Oft sei kein böser Wille im Spiel, sondern schlicht Unwissenheit, sagt Heilmaier. Dabei könne für das Zerschlagen von Schwalbennestern sogar eine Freiheitsstrafe drohen, denn die Vögel wie auch ihre Behausungen seien nach dem Bundesnaturschutzgesetz geschützt. In der Praxis komme es aber selten zur Anzeige - und wenn doch, werde meist nur eine Geldstrafe verhängt. Heilmaier und ihre Mitstreiter setzen beim Schwalbenschutz vor allem auf Aufklärung und die Warnung, dass die Vögel jetzt schon bedroht sind. Auf der Roten Liste der Brutvögel Deutschlands sind Rauch- und Mehlschwalbe als "gefährdet" eingestuft. Um die Mehlschwalbe sei es besonders schlecht bestellt, sagt Lars Lachmann vom Naturschutzbund Deutschland. Er verweist auf die Ergebnisse einer seit 2006 laufenden landesweiten Zählaktion. "2016 hatten wir nur noch 60 Prozent des Bestandes von 2006." Bei der Rauchschwalbe sei in diesem Zeitraum zwar auch ein leichter Rückgang beobachtet worden, doch sei dieser bisher statistisch noch nicht gesichert.

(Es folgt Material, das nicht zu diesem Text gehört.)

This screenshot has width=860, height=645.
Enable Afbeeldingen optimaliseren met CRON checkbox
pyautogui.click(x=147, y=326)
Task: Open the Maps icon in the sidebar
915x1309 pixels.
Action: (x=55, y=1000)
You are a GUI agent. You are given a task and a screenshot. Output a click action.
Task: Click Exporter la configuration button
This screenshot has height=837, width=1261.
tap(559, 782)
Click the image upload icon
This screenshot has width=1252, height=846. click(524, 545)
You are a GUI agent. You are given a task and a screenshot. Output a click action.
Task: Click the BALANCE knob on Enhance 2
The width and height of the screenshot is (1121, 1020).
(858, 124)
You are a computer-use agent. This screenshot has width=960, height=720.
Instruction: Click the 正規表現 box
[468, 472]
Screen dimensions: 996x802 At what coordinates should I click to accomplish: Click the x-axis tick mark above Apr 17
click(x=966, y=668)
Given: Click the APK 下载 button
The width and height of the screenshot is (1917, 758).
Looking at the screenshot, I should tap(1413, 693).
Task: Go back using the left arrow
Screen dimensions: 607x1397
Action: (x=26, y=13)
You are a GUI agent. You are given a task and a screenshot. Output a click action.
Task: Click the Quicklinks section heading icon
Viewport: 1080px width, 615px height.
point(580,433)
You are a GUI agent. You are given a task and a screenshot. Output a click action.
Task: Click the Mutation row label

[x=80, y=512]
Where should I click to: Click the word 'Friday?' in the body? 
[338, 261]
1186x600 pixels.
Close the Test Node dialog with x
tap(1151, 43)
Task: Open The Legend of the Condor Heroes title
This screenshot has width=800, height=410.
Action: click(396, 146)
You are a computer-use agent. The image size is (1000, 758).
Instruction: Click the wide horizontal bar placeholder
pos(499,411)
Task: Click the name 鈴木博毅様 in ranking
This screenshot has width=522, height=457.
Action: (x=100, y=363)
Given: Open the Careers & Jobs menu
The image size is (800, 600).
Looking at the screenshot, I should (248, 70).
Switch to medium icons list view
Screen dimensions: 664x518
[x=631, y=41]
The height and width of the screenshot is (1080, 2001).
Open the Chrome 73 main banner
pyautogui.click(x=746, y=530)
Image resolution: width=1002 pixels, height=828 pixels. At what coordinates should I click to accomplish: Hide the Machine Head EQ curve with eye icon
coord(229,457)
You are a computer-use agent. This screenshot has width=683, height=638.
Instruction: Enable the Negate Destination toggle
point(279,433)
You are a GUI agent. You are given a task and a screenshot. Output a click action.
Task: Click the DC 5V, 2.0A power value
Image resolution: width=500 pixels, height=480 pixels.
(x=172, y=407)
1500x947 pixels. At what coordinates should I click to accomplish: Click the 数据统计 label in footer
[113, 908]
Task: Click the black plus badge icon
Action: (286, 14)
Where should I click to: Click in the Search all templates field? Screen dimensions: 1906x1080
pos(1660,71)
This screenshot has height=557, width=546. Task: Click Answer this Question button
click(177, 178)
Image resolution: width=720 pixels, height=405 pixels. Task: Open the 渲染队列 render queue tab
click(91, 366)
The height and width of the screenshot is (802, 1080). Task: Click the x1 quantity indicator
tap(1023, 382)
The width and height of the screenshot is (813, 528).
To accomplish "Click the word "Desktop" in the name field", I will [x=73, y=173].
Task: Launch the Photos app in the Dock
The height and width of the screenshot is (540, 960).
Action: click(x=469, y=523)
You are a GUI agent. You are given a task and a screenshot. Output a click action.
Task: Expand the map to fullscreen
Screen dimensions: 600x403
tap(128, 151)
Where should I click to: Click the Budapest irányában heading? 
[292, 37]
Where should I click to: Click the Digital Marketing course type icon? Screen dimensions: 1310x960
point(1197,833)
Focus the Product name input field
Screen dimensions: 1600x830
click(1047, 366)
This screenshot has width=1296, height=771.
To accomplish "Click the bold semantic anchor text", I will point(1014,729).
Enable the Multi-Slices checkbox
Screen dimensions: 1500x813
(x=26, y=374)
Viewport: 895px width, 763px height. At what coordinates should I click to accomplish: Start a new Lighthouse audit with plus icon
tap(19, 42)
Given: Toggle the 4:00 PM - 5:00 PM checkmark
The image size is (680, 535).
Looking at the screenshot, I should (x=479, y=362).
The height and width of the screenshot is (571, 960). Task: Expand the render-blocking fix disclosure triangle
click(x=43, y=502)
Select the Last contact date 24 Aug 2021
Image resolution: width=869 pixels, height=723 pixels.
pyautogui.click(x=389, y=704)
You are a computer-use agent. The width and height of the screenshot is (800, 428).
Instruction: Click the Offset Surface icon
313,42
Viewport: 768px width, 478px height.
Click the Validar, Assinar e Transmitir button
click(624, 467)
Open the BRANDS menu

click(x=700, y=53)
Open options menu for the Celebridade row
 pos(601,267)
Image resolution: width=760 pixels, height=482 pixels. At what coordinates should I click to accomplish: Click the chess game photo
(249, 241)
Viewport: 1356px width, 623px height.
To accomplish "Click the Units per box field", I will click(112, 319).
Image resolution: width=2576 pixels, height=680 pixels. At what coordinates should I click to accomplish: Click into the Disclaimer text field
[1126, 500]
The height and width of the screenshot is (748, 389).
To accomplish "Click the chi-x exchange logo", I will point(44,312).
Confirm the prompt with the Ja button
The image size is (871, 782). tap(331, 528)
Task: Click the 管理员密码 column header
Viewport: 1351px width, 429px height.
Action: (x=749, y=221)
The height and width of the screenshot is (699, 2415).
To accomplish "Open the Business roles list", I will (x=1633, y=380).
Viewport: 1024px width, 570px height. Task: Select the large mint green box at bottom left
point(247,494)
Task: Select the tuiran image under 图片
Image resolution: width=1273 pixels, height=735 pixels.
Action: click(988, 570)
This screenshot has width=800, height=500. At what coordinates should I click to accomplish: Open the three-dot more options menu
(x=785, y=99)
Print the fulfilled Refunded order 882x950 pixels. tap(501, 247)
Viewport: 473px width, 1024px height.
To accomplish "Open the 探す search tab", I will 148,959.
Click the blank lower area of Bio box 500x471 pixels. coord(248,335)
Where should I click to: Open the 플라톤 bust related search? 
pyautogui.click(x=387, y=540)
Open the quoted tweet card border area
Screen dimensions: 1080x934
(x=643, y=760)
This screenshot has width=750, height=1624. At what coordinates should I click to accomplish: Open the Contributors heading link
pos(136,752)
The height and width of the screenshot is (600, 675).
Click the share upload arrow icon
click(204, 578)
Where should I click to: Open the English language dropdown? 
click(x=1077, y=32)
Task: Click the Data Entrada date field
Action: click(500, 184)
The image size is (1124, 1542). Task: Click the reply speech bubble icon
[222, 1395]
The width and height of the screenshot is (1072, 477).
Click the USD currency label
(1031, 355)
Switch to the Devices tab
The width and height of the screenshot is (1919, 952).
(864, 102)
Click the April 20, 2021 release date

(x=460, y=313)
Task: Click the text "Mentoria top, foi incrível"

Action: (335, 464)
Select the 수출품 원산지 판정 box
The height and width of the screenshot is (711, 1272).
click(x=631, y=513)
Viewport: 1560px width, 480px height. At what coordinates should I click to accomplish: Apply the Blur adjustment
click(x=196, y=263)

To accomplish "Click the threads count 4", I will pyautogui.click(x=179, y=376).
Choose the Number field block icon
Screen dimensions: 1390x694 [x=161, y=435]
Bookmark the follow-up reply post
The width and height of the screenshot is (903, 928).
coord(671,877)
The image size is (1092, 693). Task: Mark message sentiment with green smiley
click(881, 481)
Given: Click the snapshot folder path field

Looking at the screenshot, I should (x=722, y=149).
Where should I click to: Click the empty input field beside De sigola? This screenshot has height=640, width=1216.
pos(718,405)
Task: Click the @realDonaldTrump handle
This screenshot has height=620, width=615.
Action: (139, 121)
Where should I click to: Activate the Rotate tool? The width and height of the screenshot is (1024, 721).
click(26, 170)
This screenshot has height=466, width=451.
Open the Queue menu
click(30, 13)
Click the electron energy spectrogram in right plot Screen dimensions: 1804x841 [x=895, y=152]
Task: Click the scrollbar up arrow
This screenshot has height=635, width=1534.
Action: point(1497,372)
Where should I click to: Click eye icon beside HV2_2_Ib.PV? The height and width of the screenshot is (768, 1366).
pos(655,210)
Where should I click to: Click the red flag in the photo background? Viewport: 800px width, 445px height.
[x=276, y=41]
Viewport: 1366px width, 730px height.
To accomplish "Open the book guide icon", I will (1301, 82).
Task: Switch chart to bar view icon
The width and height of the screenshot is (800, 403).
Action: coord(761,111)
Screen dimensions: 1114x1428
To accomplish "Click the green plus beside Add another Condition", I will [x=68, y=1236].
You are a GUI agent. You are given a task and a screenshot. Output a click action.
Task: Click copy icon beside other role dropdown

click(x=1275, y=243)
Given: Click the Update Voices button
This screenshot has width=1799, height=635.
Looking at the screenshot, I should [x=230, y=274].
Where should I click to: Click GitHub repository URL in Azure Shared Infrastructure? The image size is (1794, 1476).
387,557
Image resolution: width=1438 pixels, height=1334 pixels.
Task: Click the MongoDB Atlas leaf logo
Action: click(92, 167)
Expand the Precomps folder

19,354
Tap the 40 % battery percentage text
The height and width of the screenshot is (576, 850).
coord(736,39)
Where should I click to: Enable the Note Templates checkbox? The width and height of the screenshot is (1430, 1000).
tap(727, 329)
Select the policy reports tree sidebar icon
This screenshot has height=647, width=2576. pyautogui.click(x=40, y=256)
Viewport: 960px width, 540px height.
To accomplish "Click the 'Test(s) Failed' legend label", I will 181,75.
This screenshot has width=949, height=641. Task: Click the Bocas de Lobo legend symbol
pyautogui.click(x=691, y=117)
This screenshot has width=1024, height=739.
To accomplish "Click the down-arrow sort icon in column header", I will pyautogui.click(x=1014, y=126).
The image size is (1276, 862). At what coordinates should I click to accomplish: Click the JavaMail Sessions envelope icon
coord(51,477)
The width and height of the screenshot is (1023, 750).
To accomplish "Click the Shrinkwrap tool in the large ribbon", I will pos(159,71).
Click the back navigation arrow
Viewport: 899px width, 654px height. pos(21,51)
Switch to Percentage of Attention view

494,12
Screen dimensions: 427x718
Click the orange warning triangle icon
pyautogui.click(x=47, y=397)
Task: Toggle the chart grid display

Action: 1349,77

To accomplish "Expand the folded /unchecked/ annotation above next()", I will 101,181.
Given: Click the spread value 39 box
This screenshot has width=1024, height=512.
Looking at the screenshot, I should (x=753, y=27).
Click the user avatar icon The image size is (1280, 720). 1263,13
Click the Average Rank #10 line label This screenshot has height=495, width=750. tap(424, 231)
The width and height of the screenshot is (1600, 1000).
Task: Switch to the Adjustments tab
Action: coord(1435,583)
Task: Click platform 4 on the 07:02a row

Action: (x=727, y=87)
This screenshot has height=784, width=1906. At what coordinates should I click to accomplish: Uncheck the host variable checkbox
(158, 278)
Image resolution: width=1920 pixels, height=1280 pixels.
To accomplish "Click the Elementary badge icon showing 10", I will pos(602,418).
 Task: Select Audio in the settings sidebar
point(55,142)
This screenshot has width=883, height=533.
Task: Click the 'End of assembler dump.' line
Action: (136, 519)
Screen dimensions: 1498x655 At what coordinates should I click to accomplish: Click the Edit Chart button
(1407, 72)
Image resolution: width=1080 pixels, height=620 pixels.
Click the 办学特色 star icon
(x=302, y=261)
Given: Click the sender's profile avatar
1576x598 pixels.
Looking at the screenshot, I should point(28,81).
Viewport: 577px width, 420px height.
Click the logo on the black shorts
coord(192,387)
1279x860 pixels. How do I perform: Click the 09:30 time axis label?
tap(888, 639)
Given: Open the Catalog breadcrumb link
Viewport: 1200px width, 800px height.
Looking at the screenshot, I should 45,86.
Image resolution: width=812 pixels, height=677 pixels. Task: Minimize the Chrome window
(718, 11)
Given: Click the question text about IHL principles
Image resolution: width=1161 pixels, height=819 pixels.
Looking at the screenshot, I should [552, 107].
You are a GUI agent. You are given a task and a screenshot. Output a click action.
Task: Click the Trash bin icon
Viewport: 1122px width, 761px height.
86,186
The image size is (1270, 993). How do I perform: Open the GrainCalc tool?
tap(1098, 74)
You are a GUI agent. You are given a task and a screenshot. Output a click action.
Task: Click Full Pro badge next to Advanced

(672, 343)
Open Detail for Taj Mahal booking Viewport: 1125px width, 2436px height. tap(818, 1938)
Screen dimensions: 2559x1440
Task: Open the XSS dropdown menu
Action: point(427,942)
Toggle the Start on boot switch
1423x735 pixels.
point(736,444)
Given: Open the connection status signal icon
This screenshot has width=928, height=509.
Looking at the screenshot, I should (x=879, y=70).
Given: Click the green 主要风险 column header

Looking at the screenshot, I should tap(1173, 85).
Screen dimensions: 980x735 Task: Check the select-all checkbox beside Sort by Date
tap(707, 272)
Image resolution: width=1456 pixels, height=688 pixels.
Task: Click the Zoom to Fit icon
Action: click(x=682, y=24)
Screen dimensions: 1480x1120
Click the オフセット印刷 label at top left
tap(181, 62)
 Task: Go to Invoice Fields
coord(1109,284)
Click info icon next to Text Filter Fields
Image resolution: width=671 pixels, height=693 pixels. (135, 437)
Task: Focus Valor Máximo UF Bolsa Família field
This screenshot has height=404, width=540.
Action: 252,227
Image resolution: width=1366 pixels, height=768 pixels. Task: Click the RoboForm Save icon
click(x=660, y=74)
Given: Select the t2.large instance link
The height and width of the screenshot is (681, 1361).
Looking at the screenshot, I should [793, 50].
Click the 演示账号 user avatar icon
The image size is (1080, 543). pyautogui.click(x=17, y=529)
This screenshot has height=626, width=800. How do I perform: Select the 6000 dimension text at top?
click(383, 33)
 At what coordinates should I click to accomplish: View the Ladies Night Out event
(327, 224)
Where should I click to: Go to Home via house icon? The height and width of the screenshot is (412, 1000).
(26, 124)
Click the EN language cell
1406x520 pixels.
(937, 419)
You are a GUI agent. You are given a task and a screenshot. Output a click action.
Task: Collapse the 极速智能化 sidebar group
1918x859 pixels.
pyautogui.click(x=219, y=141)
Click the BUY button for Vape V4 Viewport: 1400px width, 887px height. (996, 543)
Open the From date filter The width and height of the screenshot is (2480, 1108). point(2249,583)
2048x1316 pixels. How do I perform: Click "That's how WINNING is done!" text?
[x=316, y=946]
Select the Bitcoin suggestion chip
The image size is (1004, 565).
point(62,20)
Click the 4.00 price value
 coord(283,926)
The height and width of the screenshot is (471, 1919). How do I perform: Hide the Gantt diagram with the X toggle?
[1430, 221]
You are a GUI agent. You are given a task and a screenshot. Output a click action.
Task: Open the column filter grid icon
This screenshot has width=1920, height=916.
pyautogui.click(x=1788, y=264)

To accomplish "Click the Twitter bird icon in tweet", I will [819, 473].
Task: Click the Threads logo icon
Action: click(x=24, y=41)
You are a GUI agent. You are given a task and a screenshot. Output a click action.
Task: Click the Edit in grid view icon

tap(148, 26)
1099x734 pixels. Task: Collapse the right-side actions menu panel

Neben den Experten vom LBV kümmern sich auch Privatleute ehrenamtlich um die Tiere. Die Landshuterin Susanne Rieck hat 2015 das erste Mal beobachtet, wie während der Brutzeit Schwalben-Nester in ihrer Stadt abgeschlagen wurden. Seitdem wirbt sie bei Hauseigentümern und Mietern um Milde im Umgang mit Schwalben. Und sie hat Tipps, wie den Vögeln das Leben einfacher gemacht werden kann. Damit Schwalben wieder Baumaterial für Nester finden, rät sie zum Aufstellen von Lehmpfützen: Dazu einen großen Lehmklumpen in einen größeren Blumenuntersetzer geben, mit Wasser vermischen, etwas Stroh und ein paar Pferdehaare dazugeben und an einen Ort aufstellen, an dem Schwalben vorbeifliegen.